Bridal shower — I’m pretty sure that FI’s mom and his dad’s long-term girlfriend will both be invited. We’re not too worried about these 2 women meeting each other, since both are quite nice and 100% capable of acting in a civil manner. We’re much more worried about FI’s mom and dad seeing each other though 🙁
Rehearsal dinner — EEK! FI’s mom is probably hosting the rehearsal dinner, and in that case, she doesn’t want FI’s dad to be invited. Ummm… I don’t exactly feel very comfortable with this plan, but it might just have to be that way. If we end up paying for the rehearsal dinner, then I am going to insist that both parents are invited.
Wedding — Clearly all parties are invited to the wedding. We will be seating FI’s parents far away from each other at both the ceremony and reception though.

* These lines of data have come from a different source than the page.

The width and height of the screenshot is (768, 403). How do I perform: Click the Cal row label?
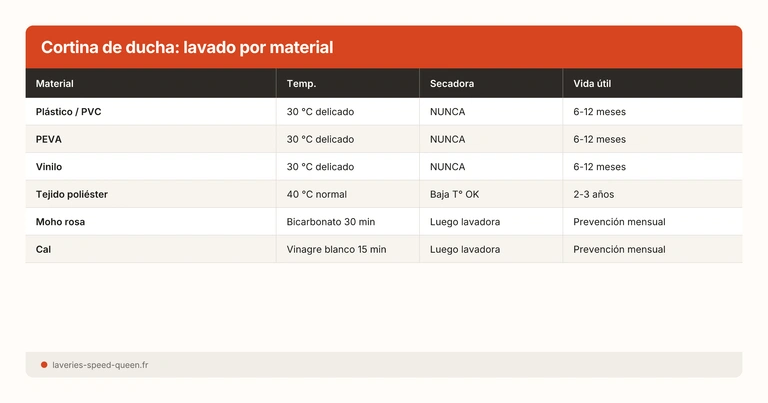(43, 249)
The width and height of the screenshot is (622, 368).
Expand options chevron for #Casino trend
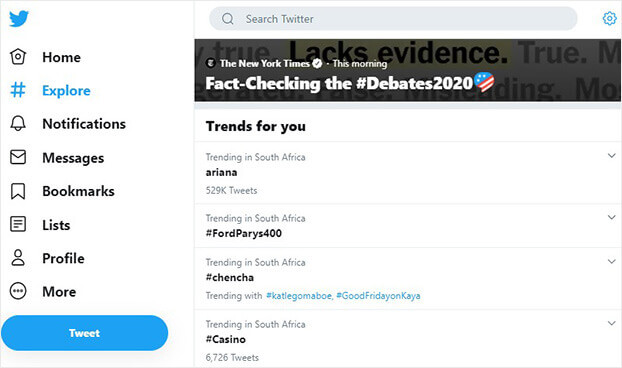pyautogui.click(x=612, y=323)
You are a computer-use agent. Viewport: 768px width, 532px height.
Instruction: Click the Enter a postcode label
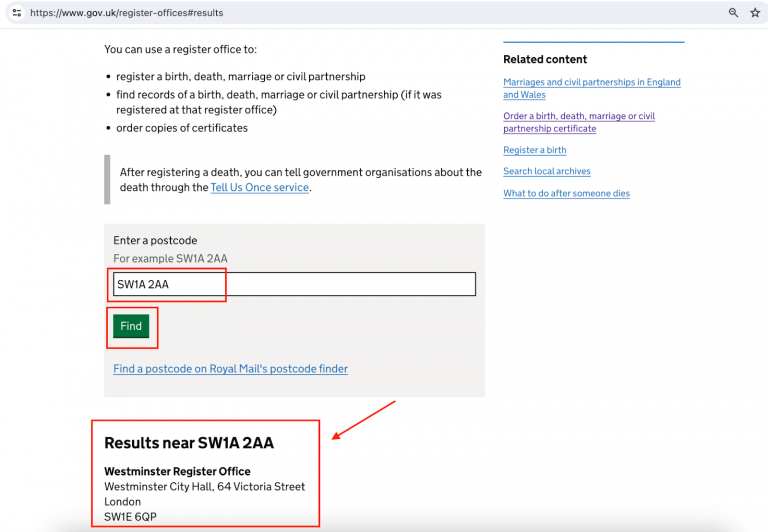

Hope this helps! …somewhat. I’m sure there are others out there with the same issues.
Post # 7
I’m with Skibobrown. The thing I’ve heard the most is to seat them apart from each other. Her ideas are great!
Otherwise, if you think that they will be civil and polite to each other, then that is the best you can ask. The point is that they need to come together to support you and your FI. It sounds like they have both moved on with their lives and should be able to come together for you guys.

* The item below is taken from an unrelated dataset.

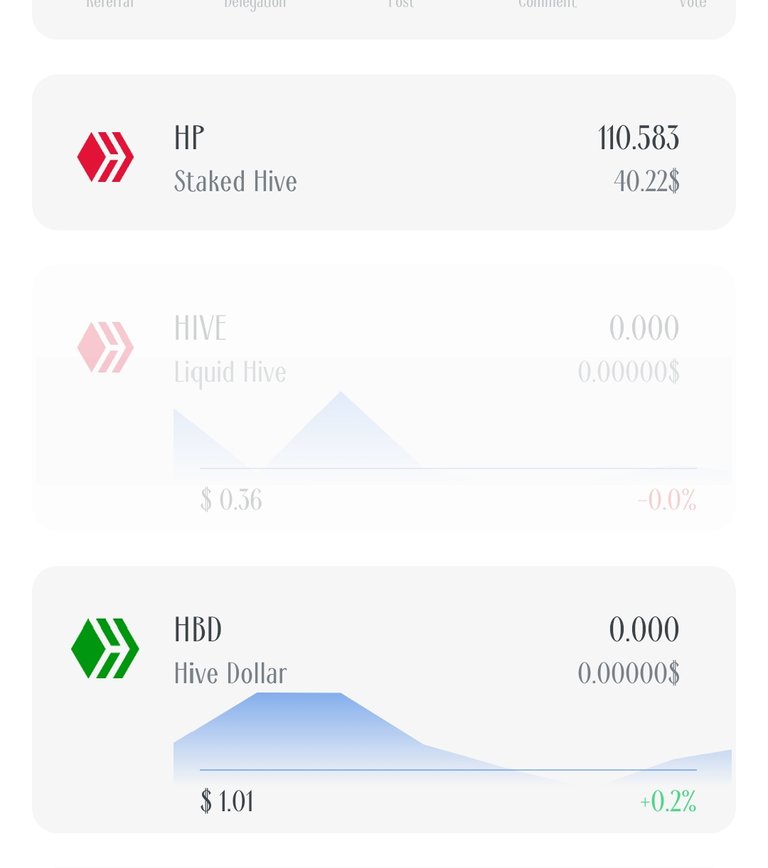This screenshot has width=768, height=868.
Task: Tap the red HP Hive logo icon
Action: click(x=105, y=157)
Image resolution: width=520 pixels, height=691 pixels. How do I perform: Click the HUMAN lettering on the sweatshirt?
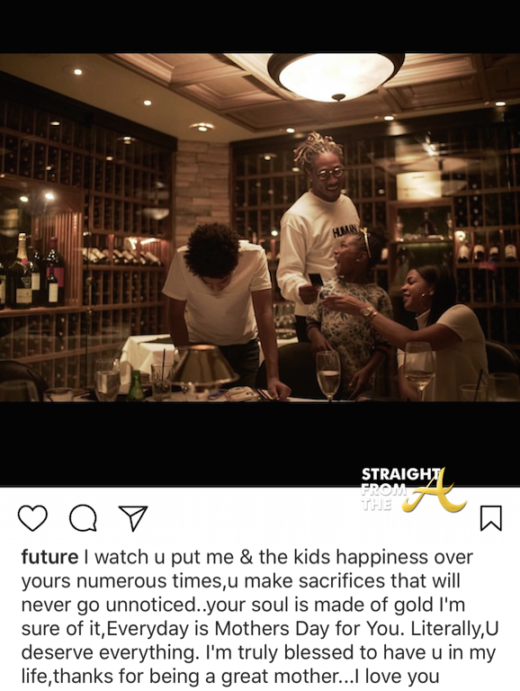point(345,232)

It’s not like both your FI’s parents haven’t realized that at some point their son would get married and they’d all have to be in the same room together at some point as a result.
Post # 8
Thanks everyone! I think it will be okay! I am going shopping with my FI’s mom tomorrow to look for her a dress so I may see what she says about it all! As far as the church, his dad is his best man so he will be standing up so i think I will put his mom and step dad on the front row and his step mom behind her! I am sure they have been thinking about it for sometime now! Thanks for the advice! All wonderful!
Post # 9
Same situation here: My parents, married 30 years, his, divorced 10 years. Nasty divorce. Dad cheated on Mom with one of his students (who he has since MARRIED). I have to invite the bimbo, who is only a few years older than FI and me to our wedding. I feel for FMIL, it must suck. But remember: it’s their divorce, it’s their problem, they will have to find a way to make it work.
Post # 10
I know what this is like because my parents were divorced forever ago. I do not invite my biological father to things unless it is necessary because he hasn’t been a part of my life. My cousin however has the same issue and he invited both sides but his mom was annoyed where as his dad was really chill about it. I think it really depends on the parents. You need to talk to your fiance about how he thinks they’ll react. If he thinks there will be drama then only invite the side of the neice that is throwing it. You can always have another party for the other side.
Post # 11
i can understand why you think his mom and step dad should also be invited but i also understand the other side to the story. my parents have been divorced since i was 3. my mom and dad get along and are civil to each other but my dad in all reality feels out of place and uncomfortable around my mom and her side of the family. the only advice i can really give is to talk to your fiance and ask him if he too feels they should be invited and also talk to both sets of parents to see if it would cause any issues if both couples were present at this party. i understand wanting them all there but if its going to create tension then its probably best to keep it as originally planned with just his dad and step mom attending the party.